## [REQUIREMENT]
Exact copy required. Repeat the records, but keep the pictures out.
>>
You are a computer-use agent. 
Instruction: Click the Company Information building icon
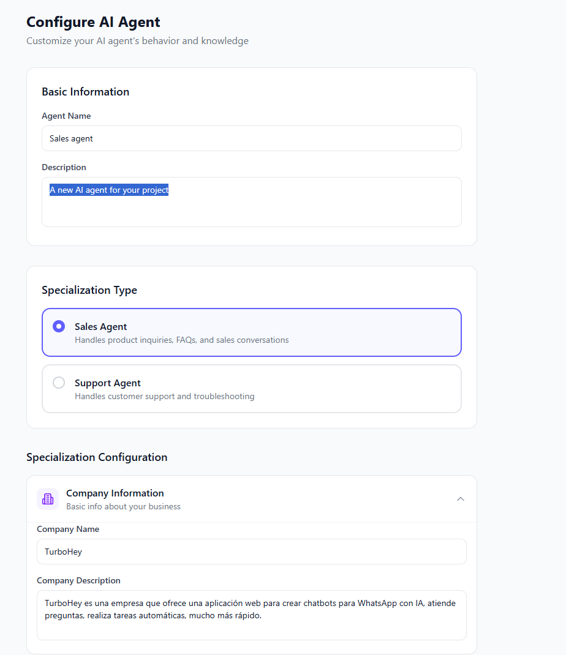(48, 499)
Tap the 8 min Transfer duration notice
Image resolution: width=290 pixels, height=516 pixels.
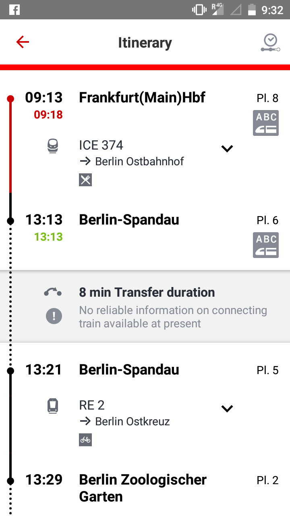pos(147,292)
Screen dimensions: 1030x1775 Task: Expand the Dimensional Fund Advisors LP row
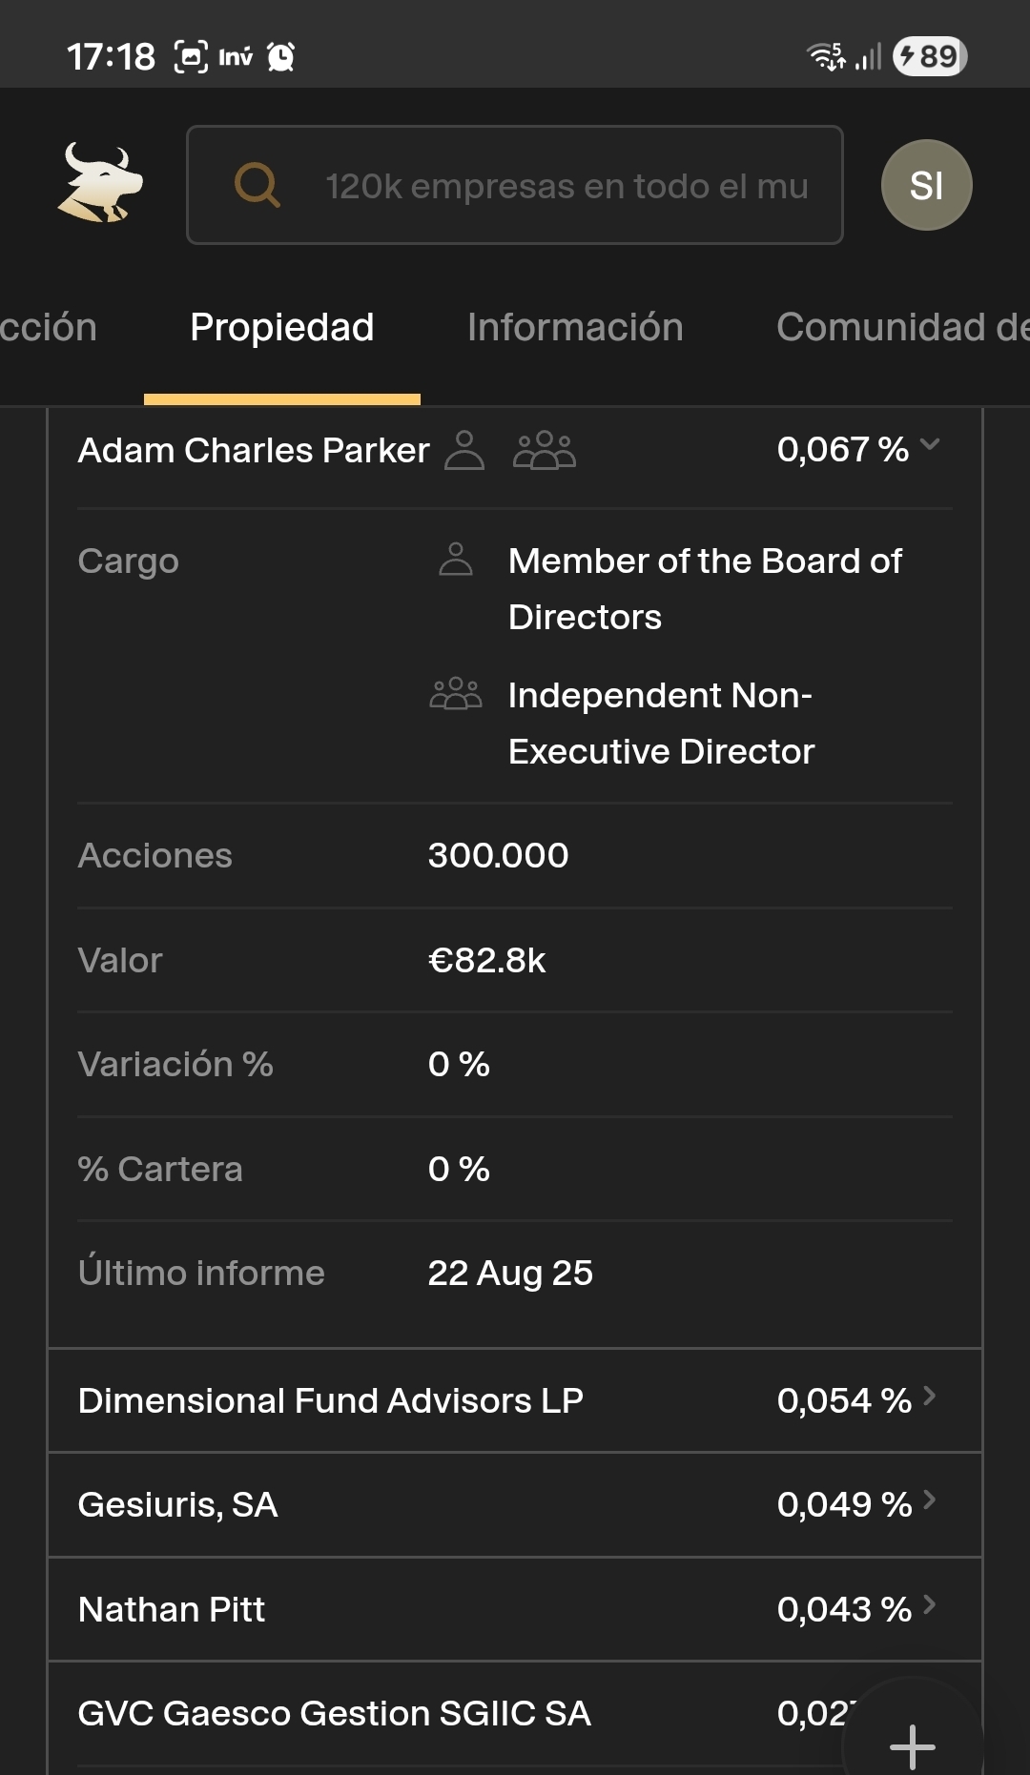[515, 1400]
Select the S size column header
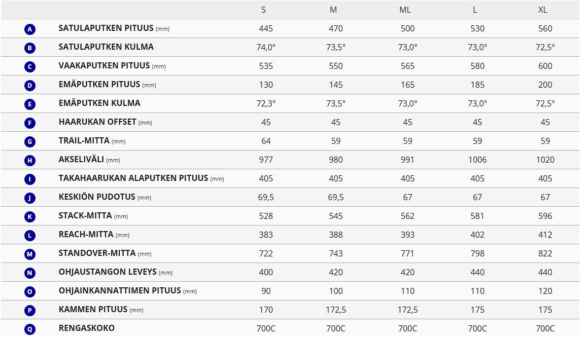The height and width of the screenshot is (337, 582). (263, 10)
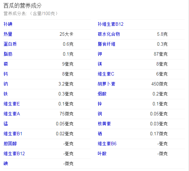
<<
## [RESPONSE TO THIS EXERCISE]
You are a computer-use agent. 
Instruction: Click the Company Information building icon
(48, 499)
Tap the 8 min Transfer duration notice
Image resolution: width=290 pixels, height=516 pixels.
pos(147,292)
Screen dimensions: 1030x1775 Task: Expand the Dimensional Fund Advisors LP row
[515, 1400]
Select the S size column header
The height and width of the screenshot is (337, 582). (263, 10)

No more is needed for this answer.